Most helpful positive review
5 of 5 people found the following review helpful
on 23 June 2013
This is not an easy read. Its vulgar and lurid and many times even disgusting. It is also completely fascinating. It feels real. Bukowski is brutally honest about his character and alter-ego, Henry Chinaski. This is not a man you root for. Chinaski is deeply flawed, a deviant with no redeeming quality or the slightest inclination for redemption. Bukowski is never apologetic or manipulative. He's just raw, authentic and merciless in his portrayal of Chinaski. And what a surprise it is that in a narrative about a man so blemished, so easy to hate, Bukowski manages to have some truly sensitive moments and create a character that is more pathetic and sad than perverse.
"Women" is a portrait of its time through Bukowski's characters. There's a crushing hopelessness in everyone, a sense of being lost, looking for a meaning, looking for something to make life worth living. In a sense, Chinaski is the most tragic of the characters in the book as he has given up on... well everything. He knows there is no happy ending for him and he has no expectations. In a way he doesn't even desire happiness. Its too much trouble for him. He uses women as a way to fend off death. He's bitter, a cynic and he's isolated in his own world and hates everyone else and the way they live. Alcohol and women are his way to deal with how empty his existence is and how his time is nearing its end. They're ways to forget and to make his reality bearable. As he uses them, the women use him back. He's an old, sad alcoholic and each woman uses him, trying to find in him that which is missing in their existence. He's famous and they constructed a "picture" of him, from his literary work and his fame as a womanizer. They seek him, waiting to find the man in their imagination and when they finally see the "real" man behind the "persona" they are abhorred and sickened and they leave having failed to find in him what they needed. He is discarded mercilessly. Considered a failure.

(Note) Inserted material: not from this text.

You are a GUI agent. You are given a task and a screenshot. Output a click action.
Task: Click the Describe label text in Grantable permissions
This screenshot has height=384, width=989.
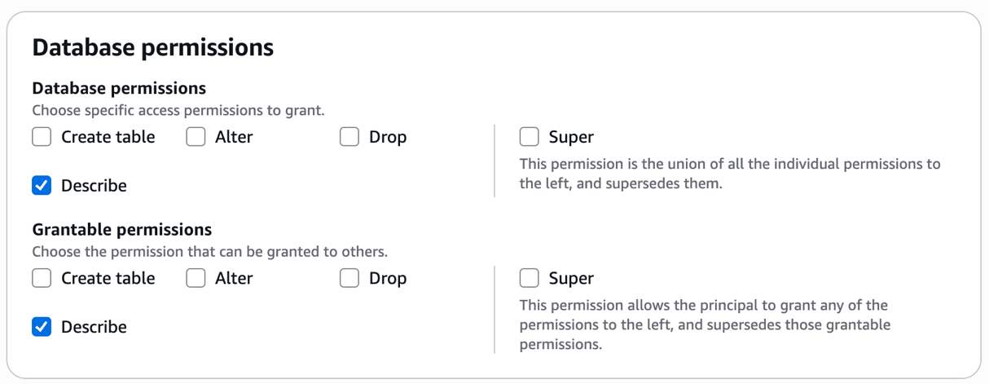pyautogui.click(x=94, y=327)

Bukowski's writing is coarse and crude and almost hypnotic. He has brilliant lines with some magnificent insight into human nature. I couldn't stop reading it.
The book touches multiple subjects, from loneliness to mental illness and alcoholism. It deals with relationships, with a bluntness that is sometimes hard to accept. Most if not all the characters are disturbed, sleazy and completely irresistible in their seedy nature. There is something compulsory in Chinaski's world, like a bad car accident you just can't look away.
And there is something about Henry Chinaski that just sticks with you. He's so completely screwed up that he's somewhat endearing. Its the way he's honest about himself and how he knows what a mess he is and how he found a way to live with himself that sets him apart. Chinaski lives as he wants, indulges himself and makes no apologies. In the end, for me, there is something deeply honorable and even brave in that.
Whatever is said of Bukowski or "Women" one thing is certain. No one is indifferent to the man or its work. No matter how you feel about it, that's an achievement and one that only the great can attain.
"Women" is disturbing, dirty and shocking. Its also sublime.